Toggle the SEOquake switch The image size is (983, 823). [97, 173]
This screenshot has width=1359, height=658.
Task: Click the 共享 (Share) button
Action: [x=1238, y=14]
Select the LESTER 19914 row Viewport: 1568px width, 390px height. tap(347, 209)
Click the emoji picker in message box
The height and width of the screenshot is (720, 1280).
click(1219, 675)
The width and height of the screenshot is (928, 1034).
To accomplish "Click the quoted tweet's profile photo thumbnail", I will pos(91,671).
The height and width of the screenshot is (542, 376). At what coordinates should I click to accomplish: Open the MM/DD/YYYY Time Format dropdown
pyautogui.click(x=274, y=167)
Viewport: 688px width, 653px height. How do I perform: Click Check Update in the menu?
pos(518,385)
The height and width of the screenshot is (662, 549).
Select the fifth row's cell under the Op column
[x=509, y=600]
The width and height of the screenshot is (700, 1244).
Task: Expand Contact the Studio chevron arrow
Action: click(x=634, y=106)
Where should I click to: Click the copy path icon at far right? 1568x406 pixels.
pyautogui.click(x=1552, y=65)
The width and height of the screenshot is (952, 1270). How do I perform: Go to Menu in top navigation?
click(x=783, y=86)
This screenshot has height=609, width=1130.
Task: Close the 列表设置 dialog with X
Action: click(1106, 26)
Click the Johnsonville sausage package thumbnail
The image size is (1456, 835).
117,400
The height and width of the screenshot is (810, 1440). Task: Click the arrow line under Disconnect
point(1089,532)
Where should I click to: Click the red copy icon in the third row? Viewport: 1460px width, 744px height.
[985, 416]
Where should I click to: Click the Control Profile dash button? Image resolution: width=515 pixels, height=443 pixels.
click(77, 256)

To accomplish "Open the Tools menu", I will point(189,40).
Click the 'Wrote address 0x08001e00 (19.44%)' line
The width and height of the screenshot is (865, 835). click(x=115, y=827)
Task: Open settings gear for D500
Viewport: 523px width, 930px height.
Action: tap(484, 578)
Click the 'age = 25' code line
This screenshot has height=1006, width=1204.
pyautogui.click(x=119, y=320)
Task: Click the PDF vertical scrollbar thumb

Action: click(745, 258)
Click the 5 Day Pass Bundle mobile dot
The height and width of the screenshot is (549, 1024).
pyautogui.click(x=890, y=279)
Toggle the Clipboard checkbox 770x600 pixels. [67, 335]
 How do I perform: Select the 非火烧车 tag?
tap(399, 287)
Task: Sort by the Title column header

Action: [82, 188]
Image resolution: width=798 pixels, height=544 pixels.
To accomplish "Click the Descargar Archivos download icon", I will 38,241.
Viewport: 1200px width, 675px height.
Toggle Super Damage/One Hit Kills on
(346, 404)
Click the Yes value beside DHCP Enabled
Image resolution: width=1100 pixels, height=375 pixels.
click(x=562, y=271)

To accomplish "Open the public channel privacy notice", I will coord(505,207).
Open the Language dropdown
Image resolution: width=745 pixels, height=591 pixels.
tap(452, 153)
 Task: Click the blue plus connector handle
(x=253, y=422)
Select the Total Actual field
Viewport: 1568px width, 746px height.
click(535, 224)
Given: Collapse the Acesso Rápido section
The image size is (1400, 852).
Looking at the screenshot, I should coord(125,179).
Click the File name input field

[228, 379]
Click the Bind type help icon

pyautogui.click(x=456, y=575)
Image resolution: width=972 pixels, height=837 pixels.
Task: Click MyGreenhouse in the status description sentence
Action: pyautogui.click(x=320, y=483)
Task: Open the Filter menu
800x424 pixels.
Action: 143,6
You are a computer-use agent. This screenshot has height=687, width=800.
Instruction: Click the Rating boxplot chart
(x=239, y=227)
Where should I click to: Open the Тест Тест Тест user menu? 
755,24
────────
## Requirement
Search the entries for the word "will" and copy every line that holds it.

## Result of this exercise
To accomplish "Click the quoted tweet's profile photo thumbnail", I will pos(91,671).
To accomplish "Open the Tools menu", I will point(189,40).
To accomplish "Click the Descargar Archivos download icon", I will 38,241.
To accomplish "Open the public channel privacy notice", I will coord(505,207).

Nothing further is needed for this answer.